Epistatic interactions govern chemically-induced lung tumor susceptibility and Kras mutation site in murine C57BL/6J-ChrA/J chromosome substitution strains

摘要

Cancer susceptibility results from interactions between sensitivity and resistance alleles. We employed murine chromosome substitution strains to study how resistance alleles affected sensitive alleles during chemically-induced lung carcinogenesis. The C57BL/6J-Chr#^A/J strains, constructed by selectively breeding sensitive A/J and resistant C57BL/6J (B6) mice, each contain one pair of A/J chromosomes within an otherwise B6 genome.
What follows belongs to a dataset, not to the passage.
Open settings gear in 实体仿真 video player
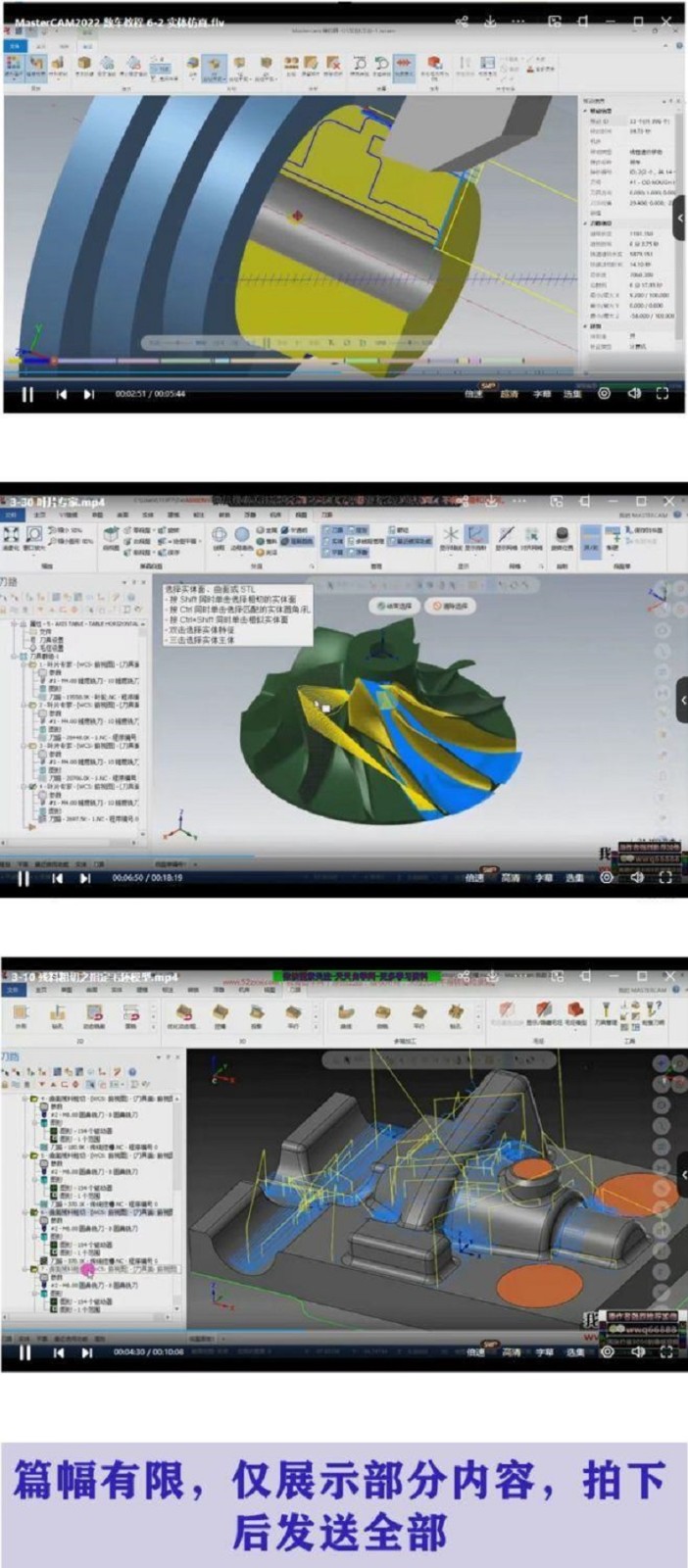 click(x=604, y=393)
Pas1, the major locus responsible for this differential strain response to urethane carcinogenesis, resides on Chr 6, but C57BL/6J-Chr6^A/J mice (hereafter CSS-6) developed few tumors following a single urethane injection, which demonstrates epistatic interactions with other B6 alleles. CSS6 mice developed dozens of lung tumors after chronic urethane exposure, however, indicating that these epistatic interactions could be overcome by repeated carcinogen administration. Unlike A/J, but similar to B6 mice, CSS6 mice were resistant to lung carcinogenesis induced by 3-methylcholanthrene (MCA). Tumor multiplicity increased if BHT administration followed urethane exposure, showing that a Chr 6 gene(s) regulates sensitivity to chemically-induced tumor promotion. Unlike A/J tumors (predominantly codon 61 A→ T transversions), Kras mutations in tumors induced by urethane in CSS-6 mice were similar to B6 tumors (codon 61 A→G transitions). DNA repair genes not located on Chr 6 may determine the nature of Kras mutations. CSS-6 mice are a valuable resource for testing the ability of candidate genes to modulate lung carcinogenesis.